Topical immunomodulators are a fairly recent development in the treatment of atopic eczema. The term immunomodulator refers to a drug that is able to modulate or alter the immune system in some way. This helps to reduce inflammation and redness.
They are not steroids and therefore do not have the concerns about potential skin thinning associated with inappropriate use or overuse of topical corticosteroid treatments. Protopic ointment and Elidel cream are both topical immunomodulators.
They are however relatively new treatments and so their long term effects are less well known and trials are ongoing to assess the long-term side effects of this new treatment.
The National Eczema Society fact sheets about both Protopic ointment and Elidel cream can be downloaded from the related documents to the right of this page if you'd like to explore these treatments further.

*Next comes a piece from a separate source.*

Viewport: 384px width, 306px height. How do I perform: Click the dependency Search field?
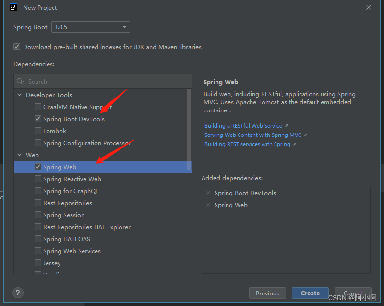[96, 81]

Treatments for more severe eczema
Other treatments for very severe eczema include Ciclosporin, Azathioprine, oral steroids and ultraviolet light treatment. The latter should not be confused with using a sun lamp which is not advisable if you have eczema.
These treatments are generally prescribed by dermatologists and in cases where the eczema does not respond to the treatments. If you want to find out more about these drugs and how they work, you will find more information in our fact sheets about Ciclosporin and Azathioprine in the related documents to the right of this page. We also have a booklet on additional treatments for more severe eczema. Please contact our Helpline if you would like a copy.
You and your doctor or nurse may need to look at environmental and other circumstances that may be triggering or aggravating the eczema. The presence of pets, the nature of your work, or aspects of your home environment, for example, can all affect eczema.